Buying Cypriot Real Estate Cyprus Real Estate

Cyprus remains a perennially popular destination for both holidaymakers and those looking to invest in real estate. Motivations vary with some people choosing to relocate here, whiles others are happy with a holiday home and a bit of rental income. Property prices have surged in the past few years and bargains are harder to come by, and the island's recent accession to the EU means that this upward trend looks set to continue. Because the lion's share of real estate is bought and sold in the Cypriot South, our 'top ten' focuses specifically on this region and not to the Turkish North (which remains an altogether more complex and daunting prospect).

1. Be clear about your motives for buying: Is it for rental purposes, relocation or resale? WHY you want to buy should dictate WHAT you want to buy.

2. Location, Location, Location: The age old mantra rings as true as ever. It's important to research the region thoroughly before buying and consider what the future might bring. Today's beautiful vista could well be concreted over and transformed into a villa complex or luxury resort tomorrow. See our map to get you started.

3. Avoid rushing into a decision: Remember that decisions taken in haste could well be repented at leisure.

4. Establish the credentials of your estate agent: There are various UK companies with local expertise who should be able to point you in the right direction (for a fee).

5. Get a good lawyer: Buying a property in Cyprus can be a complicated business and you're likely to need some specialist legal help.
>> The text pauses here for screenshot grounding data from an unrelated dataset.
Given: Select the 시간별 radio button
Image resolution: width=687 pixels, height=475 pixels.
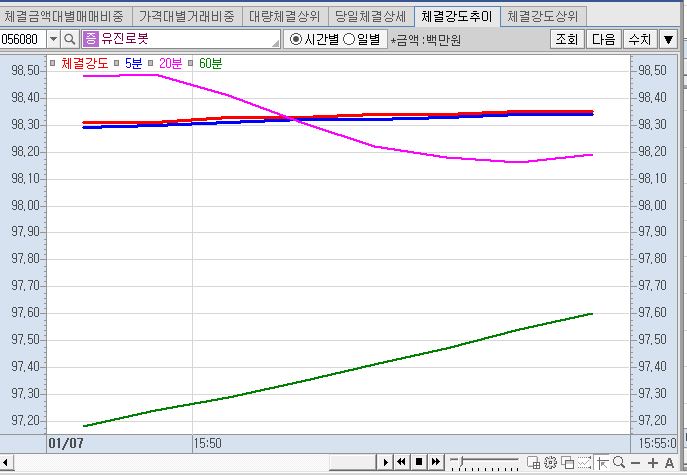Looking at the screenshot, I should click(x=295, y=39).
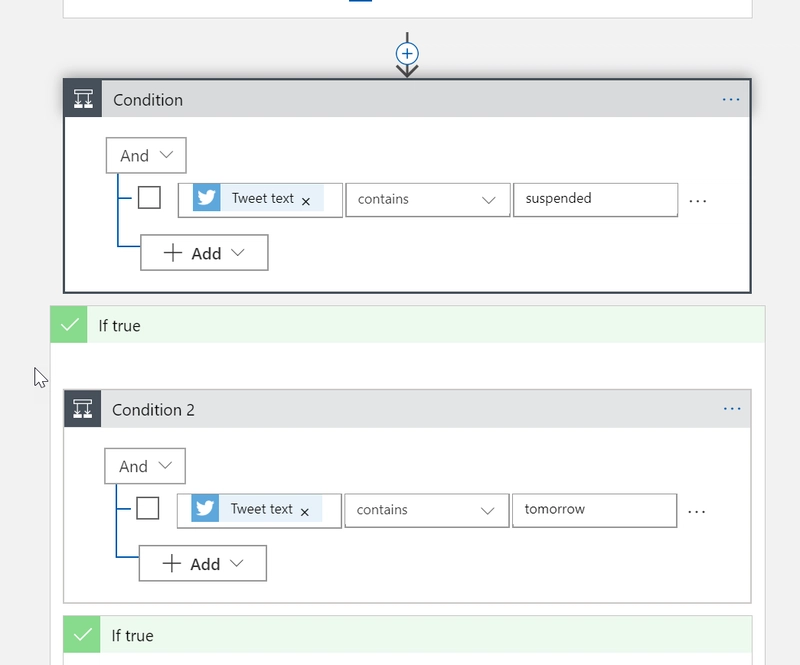Click the Twitter icon in Condition's Tweet text token
The height and width of the screenshot is (665, 800).
pos(207,198)
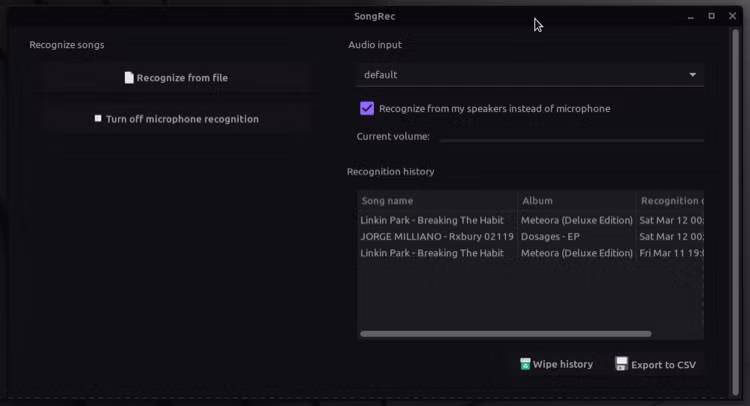Uncheck Recognize from my speakers checkbox
Screen dimensions: 750x406
coord(367,109)
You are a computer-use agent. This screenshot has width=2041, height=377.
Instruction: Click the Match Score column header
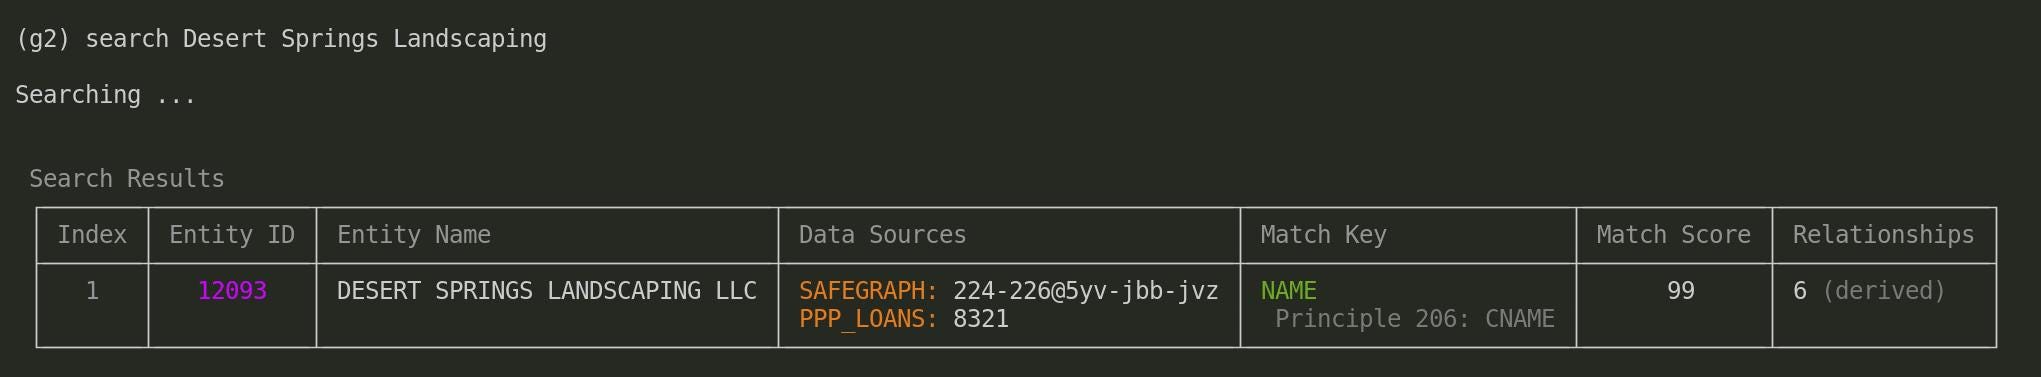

6. If you are buying a property that has not been constructed yet, you need to be especially careful: Check that the land you are buying is the land you are being shown, then make sure that the developer has permission to build there. It may sound obvious, but it's better to err on the side of caution.

7. Local architects will vary in competence so it's crucial to make sure you hire someone reliable; especially if you are designing your own property.

8. If you are buying a town centre apartment try to avoid the ground and first floors. Besides the roar of traffic keeping you awake, you may have to contend with late night restaurants, bars and early shop opening hours. Steer clear of flats where central heating and hot water bills are shared, or you'll soon fall out with your neighbours.

9. Don't forget to deposit the sales contract with the District Land's Office within two months of the purchase (in case the seller changes his mind or the developer fails to fulfil the project).

10. Selling your property can be considerably more complicated than buying it: Think about how desirable your property will be to others before handing over any cash.